“The churches were silent when we needed them”
The Canadian Church faces plenty of challenges: impending schism for Canadian Anglicans, empty churches in Quebec, a triumphant secularism and the privatization of faith, to name just a few.
But they pale in comparison to what the church faces in other parts of the world.
In the aftermath of bloodshed following Kenyan presidential elections, these words by respected Kenyan columnist Gakuu should cut through even the most optimistic Christian heart: "The churches were silent when we really needed them. So for a day of prayer to come now, they are behaving like coroners."
How is it that Christian churches in Kenya—where Protestant and Catholic leaders have traditionally been respected voices—suddenly found themselves not only marginalized but attacked for either being partisan or simply not caring?

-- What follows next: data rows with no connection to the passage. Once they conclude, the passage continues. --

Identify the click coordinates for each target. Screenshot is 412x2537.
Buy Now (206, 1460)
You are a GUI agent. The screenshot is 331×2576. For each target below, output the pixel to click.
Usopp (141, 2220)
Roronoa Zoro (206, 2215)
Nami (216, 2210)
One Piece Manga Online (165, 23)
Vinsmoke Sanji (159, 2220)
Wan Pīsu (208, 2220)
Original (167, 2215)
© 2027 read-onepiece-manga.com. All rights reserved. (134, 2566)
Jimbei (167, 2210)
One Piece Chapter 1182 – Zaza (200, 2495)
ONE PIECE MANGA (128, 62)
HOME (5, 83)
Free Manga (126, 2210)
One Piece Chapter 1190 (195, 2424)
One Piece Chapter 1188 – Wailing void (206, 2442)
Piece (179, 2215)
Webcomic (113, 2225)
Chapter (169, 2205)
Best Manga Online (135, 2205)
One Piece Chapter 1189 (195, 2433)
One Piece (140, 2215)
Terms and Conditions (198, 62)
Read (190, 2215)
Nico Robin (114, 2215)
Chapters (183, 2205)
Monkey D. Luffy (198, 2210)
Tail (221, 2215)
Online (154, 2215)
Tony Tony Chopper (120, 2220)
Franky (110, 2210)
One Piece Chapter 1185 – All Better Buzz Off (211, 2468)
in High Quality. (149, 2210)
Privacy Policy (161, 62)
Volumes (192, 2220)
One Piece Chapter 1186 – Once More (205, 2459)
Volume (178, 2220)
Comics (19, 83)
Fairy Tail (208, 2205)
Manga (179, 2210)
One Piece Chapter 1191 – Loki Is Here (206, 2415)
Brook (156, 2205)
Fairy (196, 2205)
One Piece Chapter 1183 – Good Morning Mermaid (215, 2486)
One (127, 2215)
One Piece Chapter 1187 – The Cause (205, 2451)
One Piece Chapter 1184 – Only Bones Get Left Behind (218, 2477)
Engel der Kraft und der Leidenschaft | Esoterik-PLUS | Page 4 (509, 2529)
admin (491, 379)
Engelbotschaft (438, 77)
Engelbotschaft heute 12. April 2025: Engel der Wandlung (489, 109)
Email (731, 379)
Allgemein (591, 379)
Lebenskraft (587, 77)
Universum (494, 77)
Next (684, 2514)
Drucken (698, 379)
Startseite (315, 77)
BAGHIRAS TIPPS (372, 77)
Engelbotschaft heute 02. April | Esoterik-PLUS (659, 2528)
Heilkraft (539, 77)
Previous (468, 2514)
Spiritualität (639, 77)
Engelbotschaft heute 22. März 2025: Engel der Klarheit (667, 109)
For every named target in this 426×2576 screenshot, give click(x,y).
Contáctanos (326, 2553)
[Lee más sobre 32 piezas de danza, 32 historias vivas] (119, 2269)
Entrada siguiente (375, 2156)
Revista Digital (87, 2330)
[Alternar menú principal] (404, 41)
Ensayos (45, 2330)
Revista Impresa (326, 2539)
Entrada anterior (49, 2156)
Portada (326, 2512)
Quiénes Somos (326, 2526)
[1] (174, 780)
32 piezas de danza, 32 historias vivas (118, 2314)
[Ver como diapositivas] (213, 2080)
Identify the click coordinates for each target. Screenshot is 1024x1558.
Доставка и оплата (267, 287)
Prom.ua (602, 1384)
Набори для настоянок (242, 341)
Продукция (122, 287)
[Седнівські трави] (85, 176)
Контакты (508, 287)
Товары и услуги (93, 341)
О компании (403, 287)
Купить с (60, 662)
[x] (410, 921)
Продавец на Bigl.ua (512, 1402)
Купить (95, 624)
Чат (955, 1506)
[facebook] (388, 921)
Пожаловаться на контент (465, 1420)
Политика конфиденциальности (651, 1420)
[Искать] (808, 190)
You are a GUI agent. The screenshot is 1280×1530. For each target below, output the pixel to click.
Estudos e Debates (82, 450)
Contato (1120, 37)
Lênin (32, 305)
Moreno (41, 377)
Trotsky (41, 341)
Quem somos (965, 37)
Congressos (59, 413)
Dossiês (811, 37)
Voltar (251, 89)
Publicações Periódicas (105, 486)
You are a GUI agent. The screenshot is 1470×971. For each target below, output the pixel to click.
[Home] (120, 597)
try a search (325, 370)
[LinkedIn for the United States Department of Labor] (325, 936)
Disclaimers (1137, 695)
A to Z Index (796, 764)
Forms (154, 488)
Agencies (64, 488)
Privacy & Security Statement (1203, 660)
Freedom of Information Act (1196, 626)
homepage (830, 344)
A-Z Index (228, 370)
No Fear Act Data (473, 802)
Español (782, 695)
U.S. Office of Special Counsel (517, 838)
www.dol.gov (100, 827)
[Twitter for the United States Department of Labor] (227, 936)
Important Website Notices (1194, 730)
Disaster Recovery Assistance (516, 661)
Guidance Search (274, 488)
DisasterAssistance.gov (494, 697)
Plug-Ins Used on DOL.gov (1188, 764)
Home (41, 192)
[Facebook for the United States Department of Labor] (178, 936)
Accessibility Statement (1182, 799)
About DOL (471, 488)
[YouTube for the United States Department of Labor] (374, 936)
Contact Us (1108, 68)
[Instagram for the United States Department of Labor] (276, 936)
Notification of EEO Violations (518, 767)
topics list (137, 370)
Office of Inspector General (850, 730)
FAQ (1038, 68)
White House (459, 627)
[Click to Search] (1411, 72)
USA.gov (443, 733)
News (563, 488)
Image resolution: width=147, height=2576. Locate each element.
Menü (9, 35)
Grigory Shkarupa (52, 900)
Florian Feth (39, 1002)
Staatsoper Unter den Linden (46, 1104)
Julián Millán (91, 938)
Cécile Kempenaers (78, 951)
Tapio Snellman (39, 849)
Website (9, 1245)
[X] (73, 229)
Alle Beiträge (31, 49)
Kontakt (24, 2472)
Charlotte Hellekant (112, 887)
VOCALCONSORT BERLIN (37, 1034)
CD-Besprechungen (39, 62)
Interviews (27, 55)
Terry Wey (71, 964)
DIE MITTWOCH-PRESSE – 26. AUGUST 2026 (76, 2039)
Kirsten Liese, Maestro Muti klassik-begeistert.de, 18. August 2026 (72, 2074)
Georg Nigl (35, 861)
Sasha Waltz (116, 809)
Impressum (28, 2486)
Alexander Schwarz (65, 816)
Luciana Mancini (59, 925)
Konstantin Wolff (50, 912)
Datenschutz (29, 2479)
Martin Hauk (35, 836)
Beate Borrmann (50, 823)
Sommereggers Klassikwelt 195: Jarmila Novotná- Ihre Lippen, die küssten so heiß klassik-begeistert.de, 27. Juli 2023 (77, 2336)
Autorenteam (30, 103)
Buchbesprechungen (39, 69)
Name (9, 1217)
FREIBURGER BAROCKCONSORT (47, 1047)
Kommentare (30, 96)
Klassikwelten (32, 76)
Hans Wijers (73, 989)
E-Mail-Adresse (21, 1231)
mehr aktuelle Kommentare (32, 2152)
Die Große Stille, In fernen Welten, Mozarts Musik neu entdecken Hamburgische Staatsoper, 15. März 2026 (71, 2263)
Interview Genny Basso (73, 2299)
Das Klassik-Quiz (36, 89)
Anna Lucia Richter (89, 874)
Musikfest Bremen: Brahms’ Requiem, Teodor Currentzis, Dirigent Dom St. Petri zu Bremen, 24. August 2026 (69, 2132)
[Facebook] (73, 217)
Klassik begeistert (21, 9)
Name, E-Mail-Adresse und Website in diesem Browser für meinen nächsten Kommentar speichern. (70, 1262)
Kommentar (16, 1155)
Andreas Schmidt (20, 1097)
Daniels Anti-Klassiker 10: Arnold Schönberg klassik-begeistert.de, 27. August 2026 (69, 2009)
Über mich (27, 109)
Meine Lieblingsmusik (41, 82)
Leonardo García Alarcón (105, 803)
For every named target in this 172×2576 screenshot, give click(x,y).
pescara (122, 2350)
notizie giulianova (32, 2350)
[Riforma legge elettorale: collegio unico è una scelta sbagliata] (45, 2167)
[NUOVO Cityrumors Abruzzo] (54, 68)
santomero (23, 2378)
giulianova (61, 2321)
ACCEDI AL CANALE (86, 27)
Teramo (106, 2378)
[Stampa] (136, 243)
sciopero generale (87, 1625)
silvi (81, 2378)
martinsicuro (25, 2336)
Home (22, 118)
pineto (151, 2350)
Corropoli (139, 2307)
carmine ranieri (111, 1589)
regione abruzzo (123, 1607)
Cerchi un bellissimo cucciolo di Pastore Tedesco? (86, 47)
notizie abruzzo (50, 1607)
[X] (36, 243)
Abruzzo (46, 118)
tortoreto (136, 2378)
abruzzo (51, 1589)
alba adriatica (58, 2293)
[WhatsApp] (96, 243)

Africa has always struggled with democracy. The legacy of colonialism and ideological struggles has been war, environmental disaster, epidemics (including AIDS), crime and unbelievable poverty. While Christians and other faith groups share some of the blame for the ills of Africa today, churches have traditionally held a place of respect as both moral voices and drivers of social change in much of the continent.
It should hurt us in Canada to see church leaders in Kenya castigated for being on the sidelines just when Kenyans needed them most.
"We are a bit more harsh on our church leaders because they are precisely the ones who are supposed to stick out their necks on questions of justice and honesty. That is their mission. And they failed us," Gakuu wrote.
Unfortunately, some Kenyan religious leaders decided that rather than being the non-partisan, moral voice Kenya needed, they would play politics. In the run-up to the presidential election, some Christian church leaders chose to counter what they perceived as opposition leader Oding's alliance with Kenya's Muslim minority by backing President Kibaki. Is it any wonder, then, that voices of faith were drowned out in bloodshed?
The events in Kenya illustrate clearly what happens when churches either abdicate their role as both agents of social change and the conscience of a nation or engage in partisan politics.
In Canada faith leaders are largely absent from the nation's consciousness because they have never found a common voice to counter the comfortable secularism. Secularists have convinced most Canadians that they can separate their "private" spiritual beliefs from their "public" lives. As most Canadians accept their duality as not only legitimate but desirable, the role of the church and faith has been sequestered from the public life—often keeping unacceptable forms of personal behavior hidden from the community.
Is it any wonder that while Christians, Muslims, Jews and others work hard to be heard in debates ranging from the economy to climate change to same-sex marriage, their influence is minimal at best where it counts—in the corridors of power, within our courts and in media?
When was the last time a Canadian religious leader or group actually drove rather than reacted to a public issue? Who has any sway with society's power brokers? Unless it's some religious denomination being sued, a cleric being exposed as a fraud or churches splitting or fighting over same-sex marriage, when are churches the subjects of conversation around the nation's water coolers?
Fundamentally, nations are built on social contracts between individuals. Citizens agree to collectively live under laws developed by fellow citizens they elect or appoint to positions of leadership. Corporate leaders or opinion makers in the media should earn their leadership positions.
While legal statutes or forms of social conducts are the work of human hands and minds, what gives them power is their moral and ethical foundation. What we believe—the heart behind the rules—is as important as what the rules say.
But what happens when faith is absent as societies are built? What is right and wrong when we believe in one thing today but deny it the next? What exactly defines us as a people, as a nation—CBC, Don Cherry or Tim Hortons coffee?
As Kenyans are discovering, when the Church loses its place in a nation the void isn't filled by secularist good intentions. It's filled by the forces of selfishness and greed. Without the voices of faith churches become funeral homes and faith leaders coroners watching societal meltdowns. God help us.